|The actual therapies
Jul 3, 2012
I must admit that i'm quite irritated by a few of your statements. The last one was textually: So, with today's well tested and effective regimens, I wouldn't be waiting for something that isn't in clinical trials at all. I should remind you that the actual therapies are far from being perfect and that the majority of patients do not have access to them. We are not cured, we need to disclose and we can still pass the virus to others. So please don't come with those phrases like the cited one above.
| Response from Dr. Young
Thanks for posting.
Sorry that you're irritated.
Let me say that I actually agree with all of your words: (1) People are not cured with treatment, (2) people do indeed transmit the virus to others, (3) treatments aren't perfect and (4) the majority of people who need treatment don't have access to them.

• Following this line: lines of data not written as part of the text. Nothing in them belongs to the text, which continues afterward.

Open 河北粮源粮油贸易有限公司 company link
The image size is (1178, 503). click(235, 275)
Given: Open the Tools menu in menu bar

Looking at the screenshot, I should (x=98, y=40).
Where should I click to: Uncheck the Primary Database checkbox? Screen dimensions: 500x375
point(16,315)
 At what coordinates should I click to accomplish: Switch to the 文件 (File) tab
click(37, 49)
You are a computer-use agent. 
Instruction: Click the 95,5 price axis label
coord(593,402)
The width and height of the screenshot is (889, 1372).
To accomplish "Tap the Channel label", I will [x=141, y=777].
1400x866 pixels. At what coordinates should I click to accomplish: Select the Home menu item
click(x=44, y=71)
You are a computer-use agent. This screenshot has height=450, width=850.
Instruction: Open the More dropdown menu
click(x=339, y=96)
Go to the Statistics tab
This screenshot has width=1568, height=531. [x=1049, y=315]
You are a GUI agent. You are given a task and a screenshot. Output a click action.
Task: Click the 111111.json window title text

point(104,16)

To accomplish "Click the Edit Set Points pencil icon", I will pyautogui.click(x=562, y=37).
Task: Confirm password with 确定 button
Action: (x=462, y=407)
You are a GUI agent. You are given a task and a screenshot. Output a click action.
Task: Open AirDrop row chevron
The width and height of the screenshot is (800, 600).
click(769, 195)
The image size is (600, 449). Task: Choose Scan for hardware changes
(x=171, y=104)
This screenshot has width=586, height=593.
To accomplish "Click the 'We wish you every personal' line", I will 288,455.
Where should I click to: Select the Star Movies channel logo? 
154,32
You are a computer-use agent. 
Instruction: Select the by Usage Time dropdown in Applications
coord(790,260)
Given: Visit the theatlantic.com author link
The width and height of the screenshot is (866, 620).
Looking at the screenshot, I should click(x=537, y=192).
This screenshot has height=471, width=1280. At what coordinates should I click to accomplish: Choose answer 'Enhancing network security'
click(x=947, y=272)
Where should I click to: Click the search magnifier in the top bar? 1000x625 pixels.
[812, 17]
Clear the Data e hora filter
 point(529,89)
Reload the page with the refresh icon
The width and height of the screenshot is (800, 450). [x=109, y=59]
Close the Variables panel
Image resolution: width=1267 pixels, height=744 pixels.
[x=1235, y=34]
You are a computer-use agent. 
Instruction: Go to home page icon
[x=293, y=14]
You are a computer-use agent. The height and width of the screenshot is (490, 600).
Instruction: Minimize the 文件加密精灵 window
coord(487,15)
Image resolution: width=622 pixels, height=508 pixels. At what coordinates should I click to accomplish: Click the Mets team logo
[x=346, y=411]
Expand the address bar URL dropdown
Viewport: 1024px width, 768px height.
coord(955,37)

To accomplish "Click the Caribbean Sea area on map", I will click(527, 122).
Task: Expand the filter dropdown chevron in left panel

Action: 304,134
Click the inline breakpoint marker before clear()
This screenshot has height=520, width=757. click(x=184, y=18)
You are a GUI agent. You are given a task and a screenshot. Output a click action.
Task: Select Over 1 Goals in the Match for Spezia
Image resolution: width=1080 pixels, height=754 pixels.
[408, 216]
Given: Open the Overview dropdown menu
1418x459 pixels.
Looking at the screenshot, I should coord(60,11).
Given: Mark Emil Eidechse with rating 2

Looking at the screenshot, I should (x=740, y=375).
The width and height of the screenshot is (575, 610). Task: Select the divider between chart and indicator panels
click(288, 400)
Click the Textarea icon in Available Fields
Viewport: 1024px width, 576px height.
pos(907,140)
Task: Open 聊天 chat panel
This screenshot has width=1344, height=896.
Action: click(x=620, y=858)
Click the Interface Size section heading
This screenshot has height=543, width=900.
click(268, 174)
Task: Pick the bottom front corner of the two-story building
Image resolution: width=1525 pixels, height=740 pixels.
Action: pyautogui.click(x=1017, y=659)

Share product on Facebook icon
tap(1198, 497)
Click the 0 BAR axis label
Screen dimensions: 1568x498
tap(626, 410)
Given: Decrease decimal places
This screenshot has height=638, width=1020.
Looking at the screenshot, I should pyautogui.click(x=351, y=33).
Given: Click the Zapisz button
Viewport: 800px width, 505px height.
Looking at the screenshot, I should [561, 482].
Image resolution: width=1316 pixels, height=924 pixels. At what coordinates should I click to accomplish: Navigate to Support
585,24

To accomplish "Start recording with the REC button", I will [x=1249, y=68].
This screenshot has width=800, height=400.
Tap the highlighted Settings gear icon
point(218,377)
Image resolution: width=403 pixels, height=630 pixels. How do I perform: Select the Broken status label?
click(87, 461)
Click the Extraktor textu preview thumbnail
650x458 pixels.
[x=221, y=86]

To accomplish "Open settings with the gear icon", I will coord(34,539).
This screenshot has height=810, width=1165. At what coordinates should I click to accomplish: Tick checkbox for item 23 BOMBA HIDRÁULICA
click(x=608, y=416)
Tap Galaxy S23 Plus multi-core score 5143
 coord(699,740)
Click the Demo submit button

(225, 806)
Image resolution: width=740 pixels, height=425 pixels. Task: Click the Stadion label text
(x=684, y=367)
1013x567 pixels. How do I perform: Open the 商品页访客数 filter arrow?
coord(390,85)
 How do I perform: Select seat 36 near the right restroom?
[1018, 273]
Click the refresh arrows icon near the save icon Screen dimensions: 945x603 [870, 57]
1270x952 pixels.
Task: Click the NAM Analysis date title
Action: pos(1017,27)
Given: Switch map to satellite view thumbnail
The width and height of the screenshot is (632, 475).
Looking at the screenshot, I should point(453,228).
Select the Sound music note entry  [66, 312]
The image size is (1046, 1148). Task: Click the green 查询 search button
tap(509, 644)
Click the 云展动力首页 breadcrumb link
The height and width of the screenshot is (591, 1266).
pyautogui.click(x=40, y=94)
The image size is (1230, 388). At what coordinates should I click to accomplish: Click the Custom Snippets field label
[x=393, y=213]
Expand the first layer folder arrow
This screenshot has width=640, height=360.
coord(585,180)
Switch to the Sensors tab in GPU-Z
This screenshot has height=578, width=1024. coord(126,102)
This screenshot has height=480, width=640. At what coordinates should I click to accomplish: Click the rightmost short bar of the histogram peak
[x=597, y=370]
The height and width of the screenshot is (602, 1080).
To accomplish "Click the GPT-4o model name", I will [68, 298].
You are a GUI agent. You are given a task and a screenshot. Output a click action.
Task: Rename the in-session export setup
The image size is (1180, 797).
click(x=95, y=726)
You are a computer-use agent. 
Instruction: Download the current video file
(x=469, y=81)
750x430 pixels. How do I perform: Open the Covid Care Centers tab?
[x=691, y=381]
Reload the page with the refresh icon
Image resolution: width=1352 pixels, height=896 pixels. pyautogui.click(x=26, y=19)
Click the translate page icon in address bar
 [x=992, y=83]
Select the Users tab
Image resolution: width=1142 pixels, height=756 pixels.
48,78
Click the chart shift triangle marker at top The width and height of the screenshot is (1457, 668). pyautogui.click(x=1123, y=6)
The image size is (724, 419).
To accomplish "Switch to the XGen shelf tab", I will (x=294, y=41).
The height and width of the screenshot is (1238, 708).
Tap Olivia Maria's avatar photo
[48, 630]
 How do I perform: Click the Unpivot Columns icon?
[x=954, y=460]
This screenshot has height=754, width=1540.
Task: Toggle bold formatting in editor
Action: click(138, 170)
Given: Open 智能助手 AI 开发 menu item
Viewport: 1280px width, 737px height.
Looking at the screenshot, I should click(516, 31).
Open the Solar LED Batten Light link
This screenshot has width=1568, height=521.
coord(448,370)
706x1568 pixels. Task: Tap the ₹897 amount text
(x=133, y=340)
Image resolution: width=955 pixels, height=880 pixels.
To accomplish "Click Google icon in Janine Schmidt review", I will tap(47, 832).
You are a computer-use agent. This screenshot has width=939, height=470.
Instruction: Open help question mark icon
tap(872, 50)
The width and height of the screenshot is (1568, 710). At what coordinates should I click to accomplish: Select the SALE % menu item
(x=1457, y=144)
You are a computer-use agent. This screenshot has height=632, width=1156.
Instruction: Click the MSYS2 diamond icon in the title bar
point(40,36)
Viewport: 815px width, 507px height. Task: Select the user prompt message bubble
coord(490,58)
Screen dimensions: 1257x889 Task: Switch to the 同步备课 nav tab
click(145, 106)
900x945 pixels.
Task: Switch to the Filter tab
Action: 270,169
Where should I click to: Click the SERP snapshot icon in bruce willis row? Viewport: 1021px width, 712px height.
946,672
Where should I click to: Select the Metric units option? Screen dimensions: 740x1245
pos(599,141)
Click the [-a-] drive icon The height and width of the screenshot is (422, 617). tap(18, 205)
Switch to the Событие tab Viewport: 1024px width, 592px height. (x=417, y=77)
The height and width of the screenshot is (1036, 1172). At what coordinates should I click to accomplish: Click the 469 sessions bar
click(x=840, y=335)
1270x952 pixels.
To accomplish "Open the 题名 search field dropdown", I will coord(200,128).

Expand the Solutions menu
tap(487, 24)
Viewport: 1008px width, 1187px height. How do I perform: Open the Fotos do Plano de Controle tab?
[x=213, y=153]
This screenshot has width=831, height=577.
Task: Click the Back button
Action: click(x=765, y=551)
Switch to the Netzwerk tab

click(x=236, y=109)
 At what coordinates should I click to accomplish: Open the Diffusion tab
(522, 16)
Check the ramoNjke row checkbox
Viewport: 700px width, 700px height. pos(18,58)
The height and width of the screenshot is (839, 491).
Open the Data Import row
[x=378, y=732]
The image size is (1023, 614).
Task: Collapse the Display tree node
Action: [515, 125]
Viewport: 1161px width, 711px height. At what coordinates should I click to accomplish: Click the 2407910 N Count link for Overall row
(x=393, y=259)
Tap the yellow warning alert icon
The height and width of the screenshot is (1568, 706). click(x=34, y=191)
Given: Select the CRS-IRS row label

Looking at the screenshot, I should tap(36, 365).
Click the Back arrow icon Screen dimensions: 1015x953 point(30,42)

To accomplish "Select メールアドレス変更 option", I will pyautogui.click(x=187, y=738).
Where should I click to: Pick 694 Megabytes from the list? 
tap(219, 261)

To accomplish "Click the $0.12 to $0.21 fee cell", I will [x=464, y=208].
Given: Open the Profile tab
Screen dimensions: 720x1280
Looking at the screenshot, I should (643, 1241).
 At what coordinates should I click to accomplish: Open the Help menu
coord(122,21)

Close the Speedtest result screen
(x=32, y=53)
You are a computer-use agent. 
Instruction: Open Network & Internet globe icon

Having said that, I think you may be misinterpreting my words. The question was about the results of a molecule tested in the petri dish and not yet in a single human clinical trials- the very studies that determine their safety and effectiveness (the "perfection" or lack thereof) in living people rather than cells in the laboratory. The writer asked if he or she should forego current HIV treatment (it sounded like the writer had access to treatment) whilst waiting for this particular in vitro strategy to reach clinical and regulatory approval. My response was aimed at this limited question.
So, we'll have to respectfully agree to disagree- I'll continue to recommend (as does the 2012 US Department of Health and Human Services HIV treatment guidelines) HIV medications for nearly all people living with HIV. Medications, appropriately selected and monitored, can improve or maintain health and prevent transmission of HIV to others.